• Exercise: Return the lines below exactly as they appear, starting with the line that contains "Where should I click to: Click the 尺寸" and continuing through the last line.

• Records supplied:
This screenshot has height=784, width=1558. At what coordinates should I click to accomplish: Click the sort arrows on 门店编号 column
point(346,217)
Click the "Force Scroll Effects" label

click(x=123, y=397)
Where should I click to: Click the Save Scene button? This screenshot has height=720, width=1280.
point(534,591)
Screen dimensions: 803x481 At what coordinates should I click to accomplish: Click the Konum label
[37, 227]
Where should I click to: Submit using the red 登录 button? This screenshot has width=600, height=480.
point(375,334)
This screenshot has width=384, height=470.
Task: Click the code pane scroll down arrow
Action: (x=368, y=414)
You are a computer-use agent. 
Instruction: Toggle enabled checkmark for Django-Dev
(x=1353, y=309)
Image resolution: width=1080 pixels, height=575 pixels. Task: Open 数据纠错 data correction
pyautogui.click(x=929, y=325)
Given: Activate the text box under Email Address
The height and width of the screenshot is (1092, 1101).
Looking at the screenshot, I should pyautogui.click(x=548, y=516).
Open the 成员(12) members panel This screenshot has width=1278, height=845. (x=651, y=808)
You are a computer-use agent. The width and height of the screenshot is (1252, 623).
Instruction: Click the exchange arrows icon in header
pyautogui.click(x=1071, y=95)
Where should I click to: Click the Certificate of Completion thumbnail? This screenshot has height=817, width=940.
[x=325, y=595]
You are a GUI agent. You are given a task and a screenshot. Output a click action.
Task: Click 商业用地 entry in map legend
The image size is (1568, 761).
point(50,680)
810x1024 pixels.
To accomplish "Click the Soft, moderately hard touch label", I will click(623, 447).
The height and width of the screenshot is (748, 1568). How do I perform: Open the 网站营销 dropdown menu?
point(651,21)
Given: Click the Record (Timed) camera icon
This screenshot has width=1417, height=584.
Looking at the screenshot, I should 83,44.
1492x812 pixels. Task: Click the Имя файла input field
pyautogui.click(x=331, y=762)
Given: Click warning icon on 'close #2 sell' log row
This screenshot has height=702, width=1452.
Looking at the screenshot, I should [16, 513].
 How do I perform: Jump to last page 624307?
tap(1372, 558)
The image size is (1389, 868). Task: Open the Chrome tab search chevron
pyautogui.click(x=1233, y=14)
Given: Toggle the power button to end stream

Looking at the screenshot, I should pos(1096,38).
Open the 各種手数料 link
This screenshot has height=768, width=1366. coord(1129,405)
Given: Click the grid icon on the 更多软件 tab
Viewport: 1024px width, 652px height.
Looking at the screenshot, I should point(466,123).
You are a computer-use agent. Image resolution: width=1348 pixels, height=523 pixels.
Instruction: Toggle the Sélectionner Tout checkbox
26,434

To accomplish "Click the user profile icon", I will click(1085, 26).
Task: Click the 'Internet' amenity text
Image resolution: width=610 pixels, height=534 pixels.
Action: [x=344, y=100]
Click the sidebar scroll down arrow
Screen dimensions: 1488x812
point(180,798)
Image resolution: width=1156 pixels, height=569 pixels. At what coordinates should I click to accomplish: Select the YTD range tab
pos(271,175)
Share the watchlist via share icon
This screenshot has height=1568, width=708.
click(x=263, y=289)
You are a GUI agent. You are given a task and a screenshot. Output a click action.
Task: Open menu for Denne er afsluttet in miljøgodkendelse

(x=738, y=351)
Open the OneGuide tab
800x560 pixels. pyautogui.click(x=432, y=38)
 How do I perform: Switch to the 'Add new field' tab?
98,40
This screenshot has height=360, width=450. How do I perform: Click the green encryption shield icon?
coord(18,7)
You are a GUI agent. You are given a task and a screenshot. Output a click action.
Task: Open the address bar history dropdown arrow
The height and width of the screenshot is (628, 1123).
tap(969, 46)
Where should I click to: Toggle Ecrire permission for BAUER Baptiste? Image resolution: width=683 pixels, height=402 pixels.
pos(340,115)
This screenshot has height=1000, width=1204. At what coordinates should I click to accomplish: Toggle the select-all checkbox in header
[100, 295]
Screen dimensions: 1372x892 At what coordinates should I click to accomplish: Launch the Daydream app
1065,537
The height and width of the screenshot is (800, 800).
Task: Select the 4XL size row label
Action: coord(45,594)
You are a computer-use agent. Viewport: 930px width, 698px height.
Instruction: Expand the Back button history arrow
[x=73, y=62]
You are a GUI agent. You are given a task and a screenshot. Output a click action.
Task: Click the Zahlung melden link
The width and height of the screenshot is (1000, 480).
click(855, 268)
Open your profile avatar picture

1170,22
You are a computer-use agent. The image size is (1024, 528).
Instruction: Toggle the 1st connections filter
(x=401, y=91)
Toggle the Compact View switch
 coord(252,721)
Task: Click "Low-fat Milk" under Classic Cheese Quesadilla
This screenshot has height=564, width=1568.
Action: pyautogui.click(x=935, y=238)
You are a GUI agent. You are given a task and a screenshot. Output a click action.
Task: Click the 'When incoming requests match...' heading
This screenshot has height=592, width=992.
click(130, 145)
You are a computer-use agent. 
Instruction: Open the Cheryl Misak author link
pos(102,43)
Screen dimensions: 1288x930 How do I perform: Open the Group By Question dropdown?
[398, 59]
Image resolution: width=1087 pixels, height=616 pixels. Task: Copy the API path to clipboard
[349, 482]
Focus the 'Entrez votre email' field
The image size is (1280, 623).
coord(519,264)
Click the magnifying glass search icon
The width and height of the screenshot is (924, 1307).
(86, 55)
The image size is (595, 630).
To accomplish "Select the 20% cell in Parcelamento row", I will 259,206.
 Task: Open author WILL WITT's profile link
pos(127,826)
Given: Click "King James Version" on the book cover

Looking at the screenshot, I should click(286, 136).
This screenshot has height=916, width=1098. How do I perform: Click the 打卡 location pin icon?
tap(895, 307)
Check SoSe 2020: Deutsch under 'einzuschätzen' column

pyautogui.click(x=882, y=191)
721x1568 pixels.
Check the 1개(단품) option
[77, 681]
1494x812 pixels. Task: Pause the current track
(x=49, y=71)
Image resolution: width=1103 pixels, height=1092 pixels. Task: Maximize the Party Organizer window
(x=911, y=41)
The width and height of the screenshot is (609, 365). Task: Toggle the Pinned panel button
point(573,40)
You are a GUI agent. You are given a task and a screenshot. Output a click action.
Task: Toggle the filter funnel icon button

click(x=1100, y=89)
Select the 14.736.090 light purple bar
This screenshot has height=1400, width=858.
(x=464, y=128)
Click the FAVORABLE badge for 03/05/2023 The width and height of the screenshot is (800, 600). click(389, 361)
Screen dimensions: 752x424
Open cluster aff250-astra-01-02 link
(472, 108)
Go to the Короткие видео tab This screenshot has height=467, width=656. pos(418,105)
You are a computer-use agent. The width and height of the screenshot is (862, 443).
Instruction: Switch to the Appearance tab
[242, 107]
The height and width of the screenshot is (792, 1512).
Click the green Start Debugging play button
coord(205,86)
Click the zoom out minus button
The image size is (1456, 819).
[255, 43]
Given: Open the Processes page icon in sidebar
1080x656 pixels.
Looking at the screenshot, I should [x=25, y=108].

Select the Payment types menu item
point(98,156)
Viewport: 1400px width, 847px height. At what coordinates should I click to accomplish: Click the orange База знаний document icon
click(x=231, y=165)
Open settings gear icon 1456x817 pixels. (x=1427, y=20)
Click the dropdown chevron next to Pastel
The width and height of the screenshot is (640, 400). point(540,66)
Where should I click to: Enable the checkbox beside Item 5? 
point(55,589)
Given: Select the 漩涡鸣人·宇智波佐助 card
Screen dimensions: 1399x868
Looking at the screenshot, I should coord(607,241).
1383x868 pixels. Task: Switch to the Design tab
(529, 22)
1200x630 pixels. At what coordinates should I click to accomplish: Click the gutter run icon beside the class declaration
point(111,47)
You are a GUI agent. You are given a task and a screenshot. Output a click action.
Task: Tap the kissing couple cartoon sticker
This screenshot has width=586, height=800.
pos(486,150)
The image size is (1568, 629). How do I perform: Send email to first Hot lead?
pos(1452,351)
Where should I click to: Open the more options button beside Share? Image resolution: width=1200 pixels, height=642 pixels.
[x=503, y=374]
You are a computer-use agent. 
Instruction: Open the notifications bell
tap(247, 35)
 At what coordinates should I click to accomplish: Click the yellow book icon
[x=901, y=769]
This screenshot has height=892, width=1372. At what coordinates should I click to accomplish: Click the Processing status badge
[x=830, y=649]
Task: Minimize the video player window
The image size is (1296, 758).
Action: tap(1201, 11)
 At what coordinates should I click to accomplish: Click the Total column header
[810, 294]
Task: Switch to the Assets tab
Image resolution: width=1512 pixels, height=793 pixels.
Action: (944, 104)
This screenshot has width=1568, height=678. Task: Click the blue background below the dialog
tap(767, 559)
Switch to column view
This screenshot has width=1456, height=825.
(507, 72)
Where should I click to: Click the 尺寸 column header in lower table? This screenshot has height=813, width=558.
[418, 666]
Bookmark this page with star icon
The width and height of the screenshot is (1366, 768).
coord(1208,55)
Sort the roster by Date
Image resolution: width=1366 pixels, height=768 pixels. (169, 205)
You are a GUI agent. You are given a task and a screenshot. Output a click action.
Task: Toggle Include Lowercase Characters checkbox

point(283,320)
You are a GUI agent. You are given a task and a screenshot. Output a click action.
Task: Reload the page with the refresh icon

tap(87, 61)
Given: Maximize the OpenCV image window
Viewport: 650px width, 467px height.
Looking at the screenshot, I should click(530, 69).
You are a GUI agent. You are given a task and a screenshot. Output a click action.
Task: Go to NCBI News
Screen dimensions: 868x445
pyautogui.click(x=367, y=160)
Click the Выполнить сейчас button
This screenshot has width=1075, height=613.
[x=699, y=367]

• Written solution:
Where should I click to: Click the 尺寸 column header in lower table? This screenshot has height=813, width=558.
[418, 666]
Bookmark this page with star icon
The width and height of the screenshot is (1366, 768).
coord(1208,55)
Sort the roster by Date
Image resolution: width=1366 pixels, height=768 pixels. (169, 205)
You are a GUI agent. You are given a task and a screenshot. Output a click action.
Task: Toggle Include Lowercase Characters checkbox

point(283,320)
You are a GUI agent. You are given a task and a screenshot. Output a click action.
Task: Reload the page with the refresh icon

tap(87, 61)
Given: Maximize the OpenCV image window
Viewport: 650px width, 467px height.
Looking at the screenshot, I should click(530, 69).
You are a GUI agent. You are given a task and a screenshot. Output a click action.
Task: Go to NCBI News
Screen dimensions: 868x445
pyautogui.click(x=367, y=160)
Click the Выполнить сейчас button
This screenshot has width=1075, height=613.
[x=699, y=367]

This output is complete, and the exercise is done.